In 2016, the Philippines was described as a black hole in global finance, with one of the world’s toughest bank secrecy laws and hackers were able to steal $80 million of the Bangladesh government’s money from the Federal Reserve Bank of New York and electronically funnel the cash to a Philippine bank through the country’s casinos.

The Philippines still has a lot of work to do if it intends to exit the dreaded gray list. FATF recommendations include addressing deficiencies in supervising designated non-financial businesses and professions and mitigating risks associated with casino junkets. Tighter financial supervision of non-profit organizations, greater use of financial intelligence, intensifying probes and prosecution of money laundering and terrorist financing cases was also urged by the FATF.
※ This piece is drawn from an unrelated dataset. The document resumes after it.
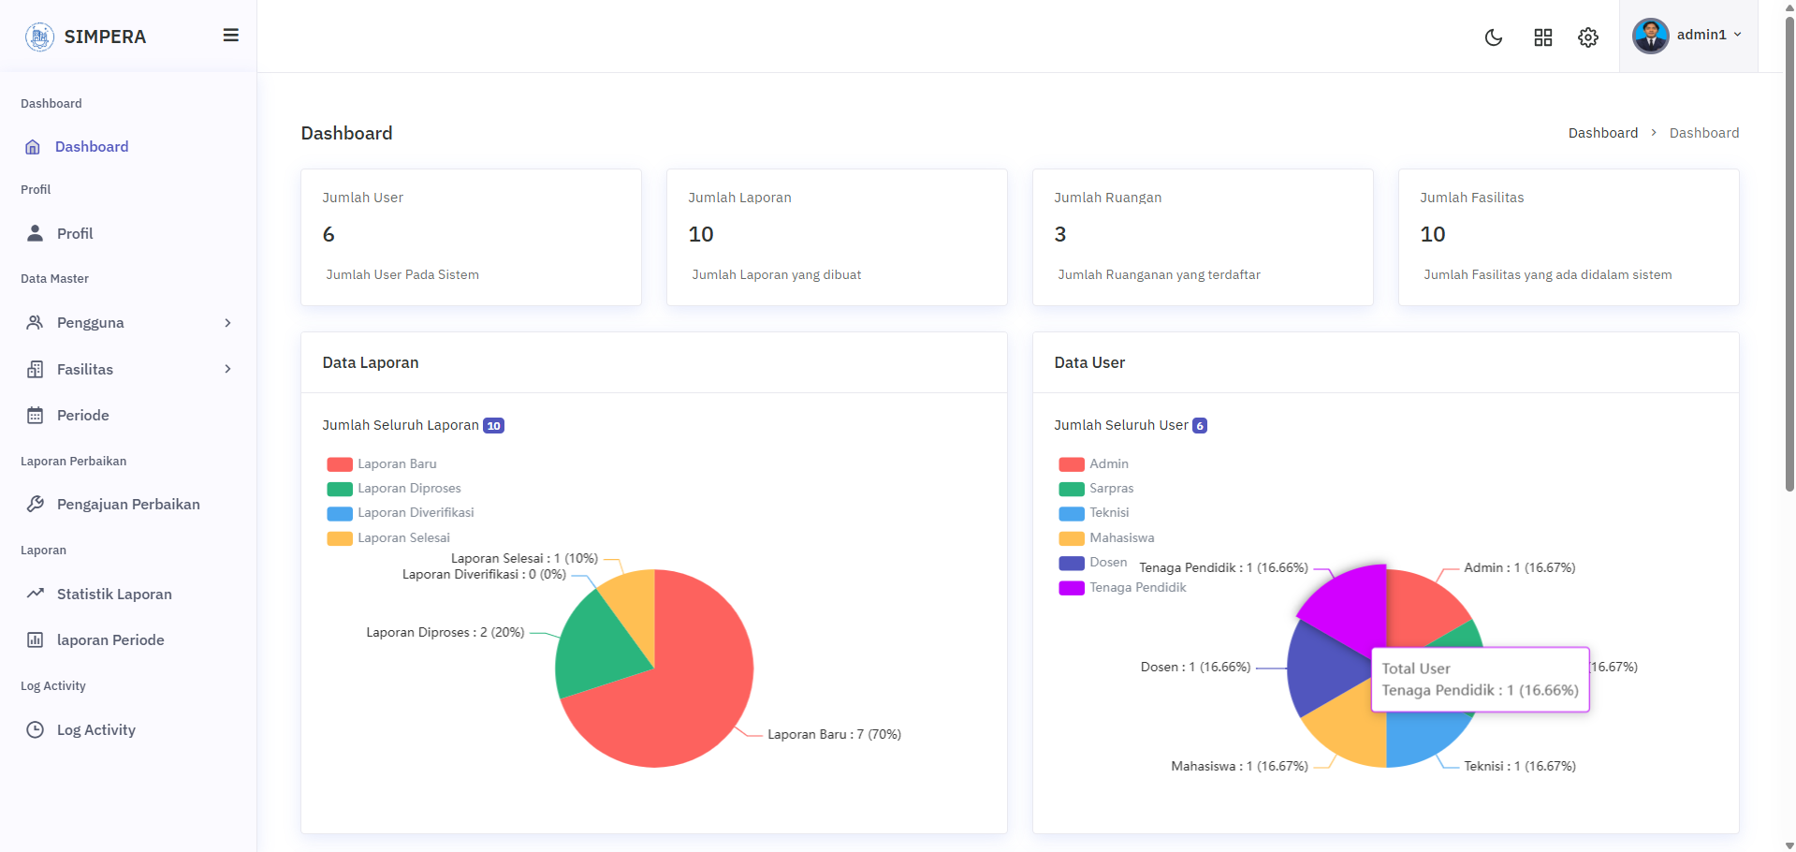
Task: Click the Pengajuan Perbaikan wrench icon
Action: click(36, 505)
Despite the extended stay in the FATF gray list, there remains a strong resistance to global anti-money laundering measures. Lawmakers have dragged their feet when it comes to corruption and tax evasion, as well as resist proposals to from finance officials to ease bank secrecy laws, all while ordinary Filipinos, especially those living and working overseas and regularly remitting funds home, suffer the consequences.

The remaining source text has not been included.